Navigation is the process of planning, recording, and controlling the movement of a craft or vehicle from one place to another. Navigating a vehicle in dynamic environment is one of the most demanding activities for drivers in daily life. American people drive 12,000 miles per year in average. Studies have long identified the difficulties that drivers have in planning and following efficient routes (King, 1986).

A vehicle navigation system (also termed route guidance system) is usually a satellite navigation system designed for use in vehicles. Most systems typically use a combination of Global Positioning System (GPS) and digital map matching to calculate a variety of routes to a specified destination such as a shortest route. They then present map overview and turn-by-turn instructions to drivers, using a combination of auditory and visual information. A typical turn-by-turn instruction is an auditory ”turn right in 0.5 mile”, accompanied by a visual right turn arrow plus a distance-to-turn countdown that reduces to zero as the turn is approached. Vehicle navigation systems generally function well although of course they are wholly dependent on the accuracy of the underlying map database and availability of GPS signal. However, from a human factors perspective, there are several potential limitations to the current design (May & Ross, 2006): mainly presenting procedural and paced navigation information to the driver, and relying on distance information to enable a driver to locate a turn.

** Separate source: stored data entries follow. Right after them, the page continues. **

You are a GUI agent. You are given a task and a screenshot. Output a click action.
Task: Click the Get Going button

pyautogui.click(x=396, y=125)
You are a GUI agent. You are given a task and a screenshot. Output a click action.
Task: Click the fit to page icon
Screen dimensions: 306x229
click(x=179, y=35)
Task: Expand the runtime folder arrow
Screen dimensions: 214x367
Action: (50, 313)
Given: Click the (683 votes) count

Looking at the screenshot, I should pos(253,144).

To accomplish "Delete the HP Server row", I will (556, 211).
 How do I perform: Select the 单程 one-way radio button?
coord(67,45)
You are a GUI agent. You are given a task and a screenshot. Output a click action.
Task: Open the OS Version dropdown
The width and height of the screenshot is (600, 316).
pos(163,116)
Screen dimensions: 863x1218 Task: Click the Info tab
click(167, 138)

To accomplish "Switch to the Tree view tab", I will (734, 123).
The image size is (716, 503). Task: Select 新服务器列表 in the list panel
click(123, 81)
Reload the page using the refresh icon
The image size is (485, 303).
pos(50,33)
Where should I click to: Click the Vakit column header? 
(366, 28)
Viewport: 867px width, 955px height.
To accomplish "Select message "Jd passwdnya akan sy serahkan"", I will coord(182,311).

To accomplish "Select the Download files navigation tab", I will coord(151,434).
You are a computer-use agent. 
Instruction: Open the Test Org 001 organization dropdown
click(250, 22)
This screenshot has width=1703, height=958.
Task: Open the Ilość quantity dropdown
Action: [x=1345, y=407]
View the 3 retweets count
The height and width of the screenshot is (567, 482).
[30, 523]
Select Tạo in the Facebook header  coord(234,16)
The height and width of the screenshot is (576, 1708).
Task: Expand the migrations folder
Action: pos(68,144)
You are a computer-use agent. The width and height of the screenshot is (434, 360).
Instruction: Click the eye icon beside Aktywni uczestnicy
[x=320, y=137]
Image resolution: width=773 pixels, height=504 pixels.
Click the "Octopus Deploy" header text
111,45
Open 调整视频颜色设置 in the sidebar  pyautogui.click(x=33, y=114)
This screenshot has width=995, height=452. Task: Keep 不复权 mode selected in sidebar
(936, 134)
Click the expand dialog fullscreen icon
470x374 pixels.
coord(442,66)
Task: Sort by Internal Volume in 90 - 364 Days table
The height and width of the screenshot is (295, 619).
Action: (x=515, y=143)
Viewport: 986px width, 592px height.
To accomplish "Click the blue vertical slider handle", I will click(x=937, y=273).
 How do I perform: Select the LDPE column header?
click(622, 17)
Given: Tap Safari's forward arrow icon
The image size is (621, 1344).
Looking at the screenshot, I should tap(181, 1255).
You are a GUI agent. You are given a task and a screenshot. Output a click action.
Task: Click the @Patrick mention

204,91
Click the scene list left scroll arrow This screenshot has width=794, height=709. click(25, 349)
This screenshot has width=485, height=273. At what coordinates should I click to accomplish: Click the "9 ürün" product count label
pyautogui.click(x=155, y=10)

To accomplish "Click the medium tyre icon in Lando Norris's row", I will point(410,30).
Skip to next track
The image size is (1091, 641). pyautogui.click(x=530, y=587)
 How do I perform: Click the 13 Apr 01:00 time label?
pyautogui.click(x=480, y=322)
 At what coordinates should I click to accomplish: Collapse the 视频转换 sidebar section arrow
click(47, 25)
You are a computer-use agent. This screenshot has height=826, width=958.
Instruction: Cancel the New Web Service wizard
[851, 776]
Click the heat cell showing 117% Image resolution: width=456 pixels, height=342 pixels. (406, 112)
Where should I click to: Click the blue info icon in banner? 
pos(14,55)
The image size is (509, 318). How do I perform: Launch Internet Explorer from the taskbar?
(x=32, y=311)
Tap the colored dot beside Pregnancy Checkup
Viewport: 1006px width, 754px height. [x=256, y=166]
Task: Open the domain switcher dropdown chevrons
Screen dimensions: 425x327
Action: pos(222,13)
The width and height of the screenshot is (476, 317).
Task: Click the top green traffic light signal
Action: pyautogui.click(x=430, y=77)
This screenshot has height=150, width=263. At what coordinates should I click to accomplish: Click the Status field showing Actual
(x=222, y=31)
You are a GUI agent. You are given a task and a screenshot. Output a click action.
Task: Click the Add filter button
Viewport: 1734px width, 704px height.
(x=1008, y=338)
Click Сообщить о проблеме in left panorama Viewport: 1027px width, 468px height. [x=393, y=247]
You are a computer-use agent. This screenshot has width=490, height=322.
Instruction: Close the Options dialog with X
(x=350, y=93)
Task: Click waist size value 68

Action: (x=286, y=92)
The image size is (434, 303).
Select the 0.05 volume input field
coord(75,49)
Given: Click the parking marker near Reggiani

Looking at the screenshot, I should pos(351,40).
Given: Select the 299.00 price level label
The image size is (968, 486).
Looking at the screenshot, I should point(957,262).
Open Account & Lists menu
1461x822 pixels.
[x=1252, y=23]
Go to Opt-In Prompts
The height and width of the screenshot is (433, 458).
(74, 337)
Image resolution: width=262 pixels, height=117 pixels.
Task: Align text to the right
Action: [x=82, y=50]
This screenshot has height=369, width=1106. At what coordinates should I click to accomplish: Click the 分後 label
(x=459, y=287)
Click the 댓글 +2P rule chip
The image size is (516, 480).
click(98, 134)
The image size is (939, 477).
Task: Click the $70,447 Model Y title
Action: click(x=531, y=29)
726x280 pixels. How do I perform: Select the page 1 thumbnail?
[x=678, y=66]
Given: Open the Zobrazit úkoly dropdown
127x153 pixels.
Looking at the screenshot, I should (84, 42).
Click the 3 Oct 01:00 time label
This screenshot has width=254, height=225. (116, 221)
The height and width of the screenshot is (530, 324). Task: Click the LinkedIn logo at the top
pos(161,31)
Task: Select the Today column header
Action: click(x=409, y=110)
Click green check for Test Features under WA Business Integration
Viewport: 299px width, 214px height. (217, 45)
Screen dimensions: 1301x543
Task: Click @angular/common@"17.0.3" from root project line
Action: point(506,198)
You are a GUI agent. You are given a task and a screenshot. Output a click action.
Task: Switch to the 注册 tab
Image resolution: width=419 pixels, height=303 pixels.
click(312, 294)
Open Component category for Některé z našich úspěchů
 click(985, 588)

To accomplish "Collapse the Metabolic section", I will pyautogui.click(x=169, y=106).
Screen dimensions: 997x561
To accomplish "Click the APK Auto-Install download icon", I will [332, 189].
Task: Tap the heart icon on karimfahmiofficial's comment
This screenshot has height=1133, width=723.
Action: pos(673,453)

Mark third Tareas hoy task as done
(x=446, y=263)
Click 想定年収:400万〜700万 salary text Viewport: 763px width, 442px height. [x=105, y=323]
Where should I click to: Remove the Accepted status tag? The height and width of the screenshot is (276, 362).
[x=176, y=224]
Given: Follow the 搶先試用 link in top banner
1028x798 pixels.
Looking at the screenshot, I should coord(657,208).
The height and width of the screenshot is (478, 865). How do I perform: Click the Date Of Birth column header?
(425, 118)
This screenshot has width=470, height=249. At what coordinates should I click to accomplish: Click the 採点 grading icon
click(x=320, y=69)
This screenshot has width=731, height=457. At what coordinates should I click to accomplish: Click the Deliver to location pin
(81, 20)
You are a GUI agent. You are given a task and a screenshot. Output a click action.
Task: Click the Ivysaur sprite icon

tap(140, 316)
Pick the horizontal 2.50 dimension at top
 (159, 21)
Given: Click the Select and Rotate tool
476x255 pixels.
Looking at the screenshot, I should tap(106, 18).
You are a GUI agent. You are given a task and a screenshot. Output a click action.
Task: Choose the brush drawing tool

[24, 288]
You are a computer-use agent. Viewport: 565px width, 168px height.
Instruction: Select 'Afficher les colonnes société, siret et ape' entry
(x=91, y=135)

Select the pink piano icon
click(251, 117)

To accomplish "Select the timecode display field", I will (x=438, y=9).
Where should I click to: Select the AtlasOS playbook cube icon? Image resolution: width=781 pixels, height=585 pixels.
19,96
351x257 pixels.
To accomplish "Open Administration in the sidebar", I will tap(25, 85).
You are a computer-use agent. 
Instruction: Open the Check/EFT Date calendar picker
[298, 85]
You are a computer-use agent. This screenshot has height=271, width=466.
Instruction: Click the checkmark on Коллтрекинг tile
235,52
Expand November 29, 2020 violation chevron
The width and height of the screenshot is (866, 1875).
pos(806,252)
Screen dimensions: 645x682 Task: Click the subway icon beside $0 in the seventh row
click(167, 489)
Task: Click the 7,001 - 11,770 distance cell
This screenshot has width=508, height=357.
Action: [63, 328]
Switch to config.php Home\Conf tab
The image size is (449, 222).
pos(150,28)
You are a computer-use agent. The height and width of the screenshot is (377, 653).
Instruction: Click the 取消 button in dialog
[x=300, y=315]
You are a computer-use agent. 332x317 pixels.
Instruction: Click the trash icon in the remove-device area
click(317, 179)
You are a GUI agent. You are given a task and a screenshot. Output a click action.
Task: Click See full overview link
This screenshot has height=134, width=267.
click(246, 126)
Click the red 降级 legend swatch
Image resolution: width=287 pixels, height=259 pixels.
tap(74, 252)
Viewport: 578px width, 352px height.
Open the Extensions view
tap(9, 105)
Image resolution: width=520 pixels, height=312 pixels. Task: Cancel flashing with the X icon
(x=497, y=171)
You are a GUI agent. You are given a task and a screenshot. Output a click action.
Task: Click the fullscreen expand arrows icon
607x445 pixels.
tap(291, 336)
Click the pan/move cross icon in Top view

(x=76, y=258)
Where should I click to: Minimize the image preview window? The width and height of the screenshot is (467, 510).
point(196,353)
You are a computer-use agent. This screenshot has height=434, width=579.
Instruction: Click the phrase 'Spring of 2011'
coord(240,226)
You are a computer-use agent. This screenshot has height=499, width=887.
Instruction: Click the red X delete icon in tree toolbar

Human drivers often use landmarks for navigation. The definition of landmark in navigation context has been studied from varying theoretical perspectives. Lynch described landmarks as external reference points that are easily observable from a distance (Lynch, 1960). Kaplan defined a landmark as ”a known place for which the individual has a well formed representation”, and described two theoretical factors that lead to a object or place acquiring landmark status: the frequency of contact with the object or place, and its distinctiveness (Kaplan, 1976). Based on the human factor studies using the above attributes Burnett has further identified the top scoring landmarks in United Kingdom (UK) (Burnett, 2000) such as traffic lights, petrol station, superstore, church, street name signs, etc. It is quite evident that in the United States, we observe that common navigation-useful landmarks include (1) road signs, (2) other signs (e.g., signs of gas stations, fast food restaurants, stores, subway stations, etc) and (3) buildings (e.g., churches, stores, etc). In this chapter, we only focus on detecting text on road signs and how to semi-automatically acquire labeled image data. To learn about more relevant work on other landmarks, readers can read (Wu, 2009).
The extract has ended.